**EXERCISE GOAL:**
Look below for the line that contains "Close the terminal window with × button", and write out exactly that line and all remaining lines of the listing, omitting pictures.
------------------------------------------------------------------------
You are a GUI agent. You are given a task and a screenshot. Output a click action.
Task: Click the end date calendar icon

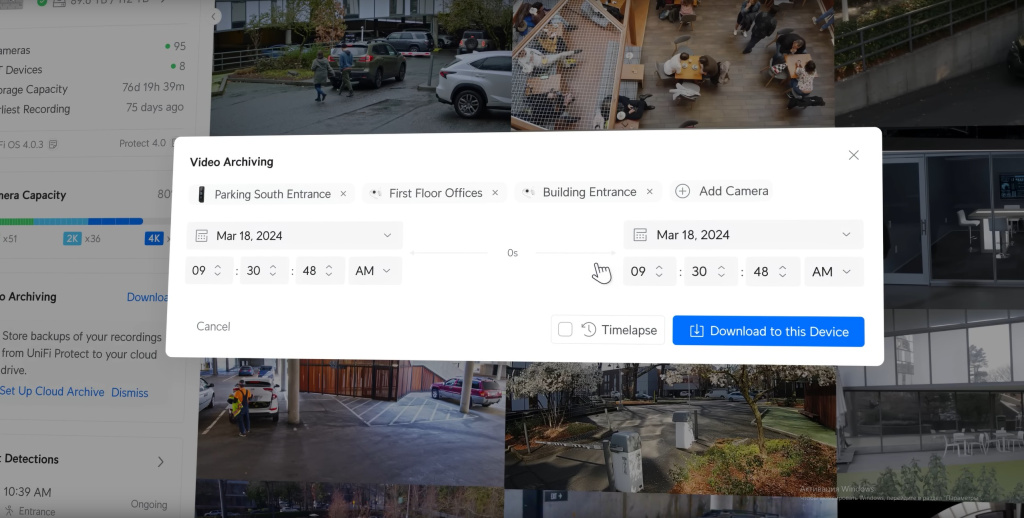[640, 235]

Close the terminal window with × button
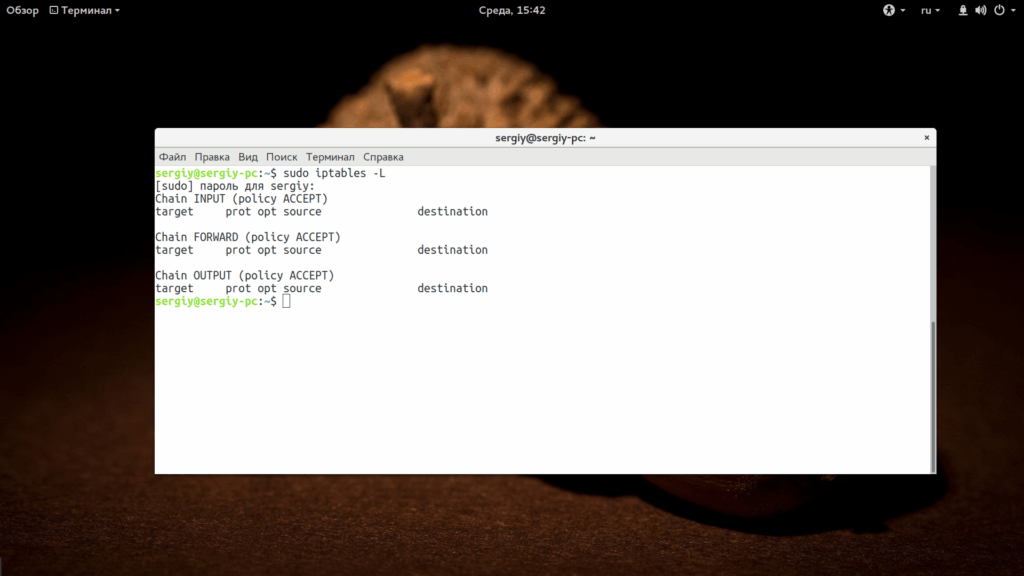pyautogui.click(x=926, y=138)
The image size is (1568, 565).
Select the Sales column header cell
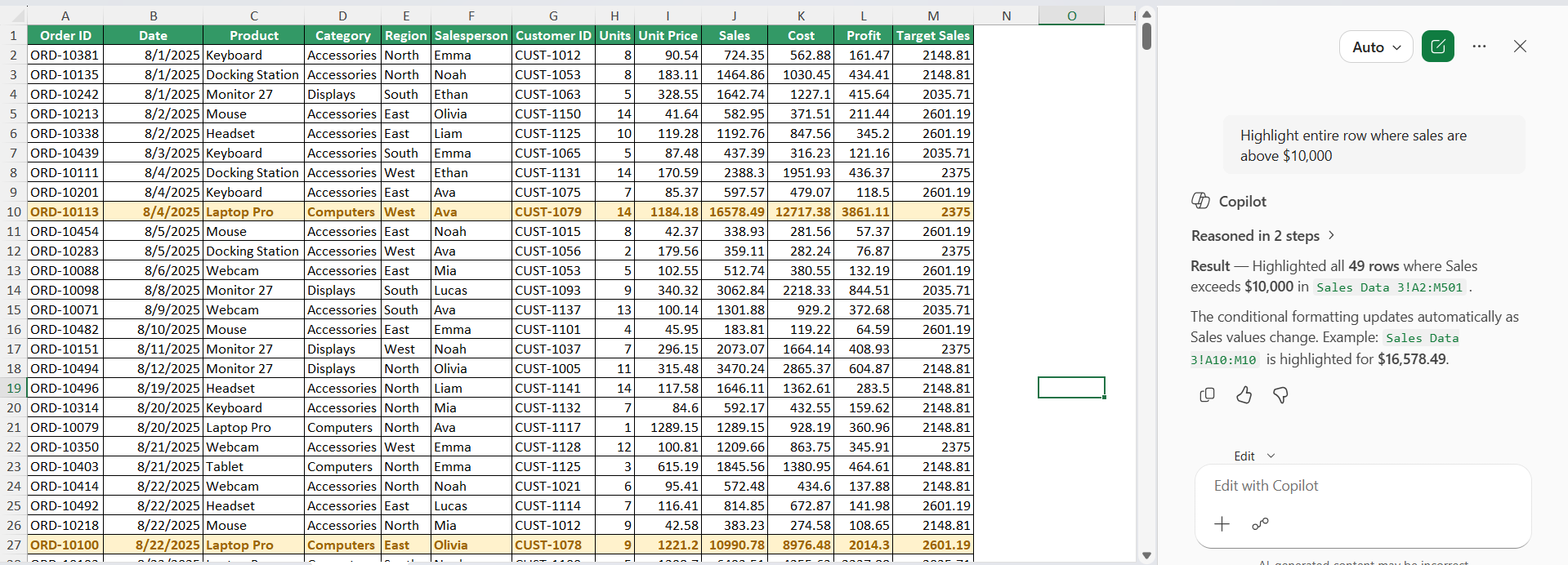pos(734,35)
------------------------------------------------------------------------
**EXERCISE OUTPUT:**
Close the terminal window with × button
pyautogui.click(x=926, y=138)
The image size is (1568, 565).
Select the Sales column header cell
pos(734,35)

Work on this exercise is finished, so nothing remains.